Страхи – сильный рычаг воздействия на людей. Поэтому полезно знать самые распространенные из них. В прошлом посте “Возьми и спроси” мы затронули страх задавать вопросы. Сегодня поговорим про страх проигрыша в споре. Работа с руководителями подарила мне дергающийся глаз и множество отличных примеров, в том числе и на эту тему.
Один мой знакомый руководитель, назовем его Денис, попал в драматическую ситуацию. Он оказался неправ. И ладно бы он перепутал тональный крем и консилер, так нет. Его сотрудница Марина на общем совещании обнаружила неправоту Дениса в очень важном рабочем вопросе. В тот злополучный день Денис сбежал от позора на другую встречу. Однако новое совещание было не за горами, и Денис пришел ко мне за советом.
Он спросил меня, как победить в их споре с Мариной? Я попросил аргументы обеих сторон. Денис рассказал. Положение было ужасное – Марина была абсолютно права. И теперь столь важный для всей команды вопрос повис в воздухе из-за Марины. Во взгляде Дениса читалась тоска по временам, когда аргументом начальника был костёр. Я поспешно предложил простой и логичный выход: признать перед всеми правоту Марины, а сейчас обсудить что-нибудь более интересное, например наплыв баянов на Пикабу. Но не тут-то было.
Мое легкомыслие потрясло Дениса.
– Я не могу расписаться в своей неправоте! – почти кричал он.
– Распишись в правоте Марины – сострил я, но тут же пожалел.
– Ты что, не понимаешь?! – Денису явно было не до шуток. – Это конец моему авторитету!
– У твоей команды довольно высокие запросы, – сказал я. – Тебя уважают только при условии, что ты непогрешимее Папы Римского?
– Да причем тут непогрешимость! Я окажусь лузером, а лузеров никто не уважает.
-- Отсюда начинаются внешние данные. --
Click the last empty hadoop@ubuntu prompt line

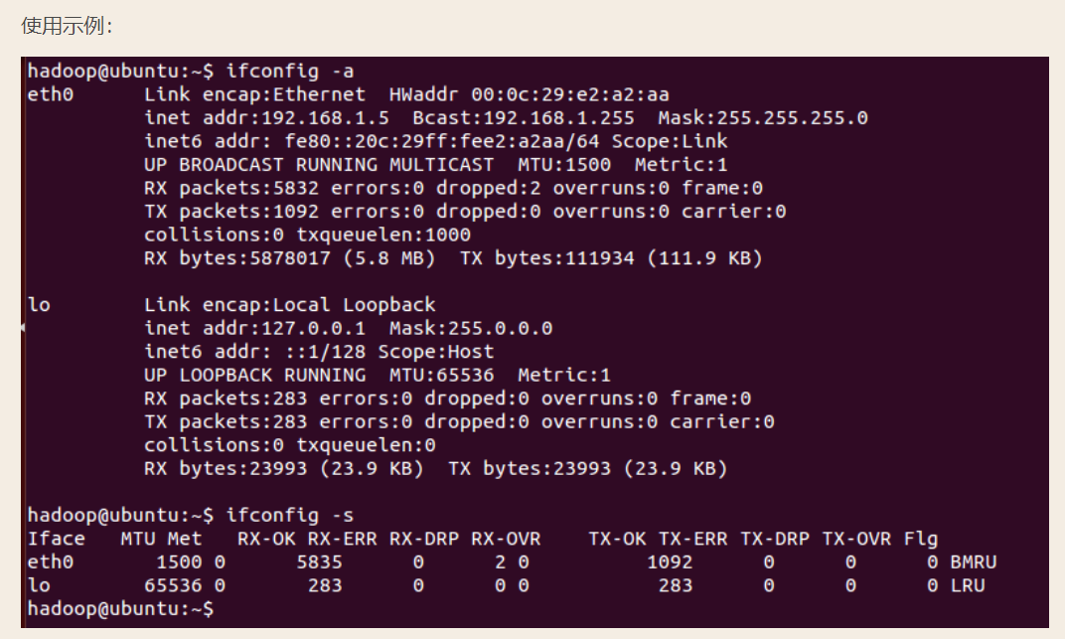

Мне всё стало ясно. Среди ключевых понятий нашего мышления профессор когнитивной лингвистики Джордж Лакофф приводит метафору “спор – это война”. Поясню. Мы используем военную лексику для описания споров. “Она защищалась, как могла”, “Он нападал на каждый аргумент”, “Его критика била в цель”, “Его позиция была разгромлена” и так далее.
Понятие спора как войны настолько прочно укоренилось в нашем сознании, что признать правоту противника (снова военная лексика) – означает проиграть, то есть стать лузером. И Денис в ужасе представлял себя поверженным на глазах у всей команды. Я предложил иной подход.
– Скажи, Денис, – осторожно начал я. – ты же уверен, что Марина права?
– Да, – в отчаянии ответил он. – Мне нечего ей возразить!
– То есть, – продолжал я, – твоя изначальная позиция была ошибочной?
– Похоже на то, – вздохнул Денис так обреченно, что я почувствовал себя полицейским, штрафующим бабушку за переход в неположенном месте.
– Могу ли я заменить “ошибочная” на “ложная”? Твоя позиция была ложной?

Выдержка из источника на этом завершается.